Date de publication:2008-01-31 16:38:43
Si depuis un certain temps de nombreuses villes de Guinée améliorent leur physionomie, le cas d’autres comme Boké reste toujours alarmant, voire révoltant; d’autant plus qu’il s’agit d’une des villes minières du pays. Paradoxalement, cette cité reste encore l’expression la plus manifeste du délabrement avancé des villes guinéennes.
 
La simple évocation de Boké devrait rimer avec prospérité. Ceci, pour la simple raison que sa région administrative, située dans la zone côtière du pays, est dotée de richesses naturelles considérables. En témoigne la présence de plusieurs sociétés minières dans la zone. Cependant, il est frappant de constater que Boké fait partie des capitales régionales les plus abandonnées du pays. Ici, tout est vétusté et pauvreté.
 
Aucun édifice public ne force l’admiration de celui qui foule pour la première fois le sol de la métropole du Kakandé. On y trouve quelques bâtisses de l’administration coloniale dont celle abritant le gouvernorat et la préfecture. Ces constructions très anciennes ne font l’objet d’aucun entretien et ne sont pas alimentées en eau !
A l’intérieur des bureaux, s’entassent un peu partout tables et chaises cassées alors que des documents administratifs sont déposés à même le sol ! « Par manque d’eau, on ne parvient pas à nettoyer les bureaux » selon un employé de la préfecture rencontré dans les couloirs. Pire, pour l’ensemble du personnel de la préfecture et du gouvernorat, il n’existe plus de toilettes, en dehors de celles réservées exclusivement au gouverneur et au préfet ! Les autres travailleurs, pour se mettre à l’aise, n’ont d’autre solution que de se rendre dans les concessions avoisinantes.
 
Autre aspect du sous-équipement de la ville. Au rez-de-chaussée du bâtiment préfectoral, se trouve le bureau du correspondant régional de la Radio nationale, M. Mahim Cissoko qui manque de moyens pour effectuer convenablement son travail d’information.
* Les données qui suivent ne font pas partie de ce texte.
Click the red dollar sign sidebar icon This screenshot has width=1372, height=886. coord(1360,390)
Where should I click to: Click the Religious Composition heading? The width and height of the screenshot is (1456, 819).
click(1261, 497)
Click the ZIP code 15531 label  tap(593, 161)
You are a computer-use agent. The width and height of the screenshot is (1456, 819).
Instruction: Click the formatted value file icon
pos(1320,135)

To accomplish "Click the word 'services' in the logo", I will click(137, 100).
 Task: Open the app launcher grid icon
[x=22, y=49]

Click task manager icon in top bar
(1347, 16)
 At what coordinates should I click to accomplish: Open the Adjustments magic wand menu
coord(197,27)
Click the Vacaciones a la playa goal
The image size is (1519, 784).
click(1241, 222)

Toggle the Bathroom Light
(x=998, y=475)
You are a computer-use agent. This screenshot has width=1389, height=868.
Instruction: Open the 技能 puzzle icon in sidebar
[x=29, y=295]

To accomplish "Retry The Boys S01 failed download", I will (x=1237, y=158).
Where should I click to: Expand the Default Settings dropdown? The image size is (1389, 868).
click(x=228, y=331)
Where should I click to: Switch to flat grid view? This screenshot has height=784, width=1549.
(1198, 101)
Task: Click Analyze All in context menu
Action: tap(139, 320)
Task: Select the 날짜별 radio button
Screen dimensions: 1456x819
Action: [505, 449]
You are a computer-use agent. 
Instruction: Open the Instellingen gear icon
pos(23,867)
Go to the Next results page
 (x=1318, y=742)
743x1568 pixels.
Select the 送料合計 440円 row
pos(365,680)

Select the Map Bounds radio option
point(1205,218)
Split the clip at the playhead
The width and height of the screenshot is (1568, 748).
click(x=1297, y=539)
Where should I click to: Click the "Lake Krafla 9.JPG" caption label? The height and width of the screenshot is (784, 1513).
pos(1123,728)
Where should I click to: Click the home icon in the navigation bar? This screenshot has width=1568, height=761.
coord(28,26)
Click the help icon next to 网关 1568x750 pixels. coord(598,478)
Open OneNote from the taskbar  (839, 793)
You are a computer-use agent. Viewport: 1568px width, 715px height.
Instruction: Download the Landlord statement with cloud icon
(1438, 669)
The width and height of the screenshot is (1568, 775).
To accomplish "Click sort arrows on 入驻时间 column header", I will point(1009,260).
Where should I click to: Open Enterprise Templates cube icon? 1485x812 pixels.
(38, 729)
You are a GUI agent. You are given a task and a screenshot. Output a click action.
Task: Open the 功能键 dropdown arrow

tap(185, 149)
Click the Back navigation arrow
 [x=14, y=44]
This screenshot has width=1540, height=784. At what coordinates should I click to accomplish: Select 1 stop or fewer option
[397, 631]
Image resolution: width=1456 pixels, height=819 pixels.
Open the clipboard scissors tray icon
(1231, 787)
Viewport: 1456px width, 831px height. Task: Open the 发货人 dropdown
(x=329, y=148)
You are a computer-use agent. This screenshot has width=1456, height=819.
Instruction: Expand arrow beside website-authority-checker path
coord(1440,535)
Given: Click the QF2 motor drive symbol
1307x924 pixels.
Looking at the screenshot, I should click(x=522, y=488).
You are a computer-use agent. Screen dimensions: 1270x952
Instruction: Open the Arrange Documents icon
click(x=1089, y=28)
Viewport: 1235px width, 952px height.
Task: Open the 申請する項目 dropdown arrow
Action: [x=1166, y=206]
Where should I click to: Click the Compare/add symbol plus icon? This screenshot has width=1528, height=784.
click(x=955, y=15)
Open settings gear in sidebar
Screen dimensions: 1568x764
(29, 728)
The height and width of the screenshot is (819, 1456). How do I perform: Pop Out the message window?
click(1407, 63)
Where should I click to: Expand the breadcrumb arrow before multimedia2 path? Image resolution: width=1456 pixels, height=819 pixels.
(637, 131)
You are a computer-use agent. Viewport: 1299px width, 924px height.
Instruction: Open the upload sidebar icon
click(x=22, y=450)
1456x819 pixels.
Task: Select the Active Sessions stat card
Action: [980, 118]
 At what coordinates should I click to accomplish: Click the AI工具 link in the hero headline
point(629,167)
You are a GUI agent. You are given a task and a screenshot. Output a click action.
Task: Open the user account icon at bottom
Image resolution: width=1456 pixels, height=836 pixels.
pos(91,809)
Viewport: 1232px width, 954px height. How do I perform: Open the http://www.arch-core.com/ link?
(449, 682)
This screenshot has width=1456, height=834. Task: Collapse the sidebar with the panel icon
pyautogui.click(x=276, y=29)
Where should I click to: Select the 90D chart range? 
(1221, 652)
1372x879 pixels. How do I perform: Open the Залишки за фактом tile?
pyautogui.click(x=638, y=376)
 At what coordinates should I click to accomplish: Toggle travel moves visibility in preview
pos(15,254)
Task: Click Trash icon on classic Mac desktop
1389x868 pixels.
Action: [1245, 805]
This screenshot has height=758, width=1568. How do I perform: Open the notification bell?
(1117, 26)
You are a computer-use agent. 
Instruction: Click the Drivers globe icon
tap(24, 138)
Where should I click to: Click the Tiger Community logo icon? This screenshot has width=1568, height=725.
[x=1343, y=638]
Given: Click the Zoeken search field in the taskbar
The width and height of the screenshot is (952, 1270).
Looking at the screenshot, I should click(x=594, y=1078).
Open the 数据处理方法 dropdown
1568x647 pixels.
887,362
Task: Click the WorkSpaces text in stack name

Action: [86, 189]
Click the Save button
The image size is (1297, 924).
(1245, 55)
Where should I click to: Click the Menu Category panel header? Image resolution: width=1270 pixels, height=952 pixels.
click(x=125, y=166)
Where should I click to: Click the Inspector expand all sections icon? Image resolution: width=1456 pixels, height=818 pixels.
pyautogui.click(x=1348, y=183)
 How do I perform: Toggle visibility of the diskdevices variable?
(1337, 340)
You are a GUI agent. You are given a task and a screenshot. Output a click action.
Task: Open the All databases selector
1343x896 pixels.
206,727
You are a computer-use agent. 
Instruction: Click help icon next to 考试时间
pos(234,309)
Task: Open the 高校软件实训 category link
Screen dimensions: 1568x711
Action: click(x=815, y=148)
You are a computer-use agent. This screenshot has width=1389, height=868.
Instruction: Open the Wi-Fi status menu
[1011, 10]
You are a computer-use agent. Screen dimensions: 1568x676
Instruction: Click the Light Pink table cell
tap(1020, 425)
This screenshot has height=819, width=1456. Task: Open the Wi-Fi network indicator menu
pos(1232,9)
On ne trouve dans son bureau d’un mètre sur quatre qu’une petite table, deux chaises et un téléphone fixe très « éloigné » des nouvelles technologies de l’information et de la communication.
 
Sur le plan de l’hygiène, Boké recèle quelques poches d’insalubrité dont la plus visible est celle du rond-point central, situé entre la préfecture et le marché. C’est le lieu qui sert de dépotoir des ordures ménagères.
 
Par ailleurs, la ville manque totalement de cyber-café (pas de connexion à Internet ) et est en proie aux crises perpétuelles d’eau et d’électricité. A cela s’ajoute le fait qu’à ce jour, toute la ville ne compte qu’une seule station d’essence, très mal approvisionnée en carburant.
 
En somme, rien ne brille dans la ville de Dinah Salifou et ce ne sont certainement pas ses habitants qui vont soutenir le contraire.